Ask any sysadmin what hardware they have to deal with is the worst and I think universally they will all tell you it’s printers. There’s a lot of reasons for this, but I think the biggest ones are:

  • They use / misuse consumable items like ink, paper, etc.
  • They have a ton of moving parts to jam or break or get blocked.
  • They tend to be in places where end users are asked to service them and often put in incorrect paper, jam things or misrefill ink, etc.
  • Recent trends have made printers lowest margin items. If your printer doesn’t work, throw it away and get a new one, it’s cheaper than fixing or refilling your existing one.

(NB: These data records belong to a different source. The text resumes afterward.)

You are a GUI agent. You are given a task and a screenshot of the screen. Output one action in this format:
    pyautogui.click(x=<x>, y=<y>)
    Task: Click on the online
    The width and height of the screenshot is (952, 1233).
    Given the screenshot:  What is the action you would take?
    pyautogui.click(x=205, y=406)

A few years ago I got a HP multifunction printer (when it’s predecessor broke and it turned out to be cheaper to just buy a new one). The scanner part of it works great and always has. The printer part on the other hand has been nothing but horror. I don’t tend to print much at all, but a few times a year for some reason or another I need to print a document or directions to something or whatever and every single time this printer has failed me on the first print attemps. Reasons for it’s breakage have included:

  • It’s been so long since I printed the ink “dried up”. Once I was able to get it working by cleaning it with a q-tip, once by making the printer run it’s clean print heads cycle about 20 times, once by buying a new cartridge (almost as much as a new printer).
  • Once it decided to just not turn on at all. Unplugging it completely and waiting 5minutes and replugging it “fixed” it.
  • Once the color ink cartridge was low so it wouldn’t print anything (even just using the black cart that was full!) which required a new color cartridge.

Over the holidays I cleaned out a lot of my computer room, so I could see all the printers I still had that I hadn’t managed to throw away. 2 old HP inkjets, an old epson, and… what is that at the back of the room? why it’s my old HP laserjet 4P. I used that printer extensively during college and after and finally retired it when the tonor ran out and I wanted to move to a new shiny color inkjet printer.

So that got me thinking. The laserjet 4P only has a parallel port, but a quick check found a parallel to usb cable for $8. At the time I retired it, a tonor cartridge for the 4P cost around $100, but looking now, I found one for $12. A quick amazon order and a few days the items arrived. I hooked up the printer to my main server and put in the new tonor cart, added it to cups and printed a test page. A lovely 600dpi test page.

So, hopefully this laserjet 4P will now print reliably for me for the rest of my life and I can avoid the inkjet “buy a new one” everytime I need to print something.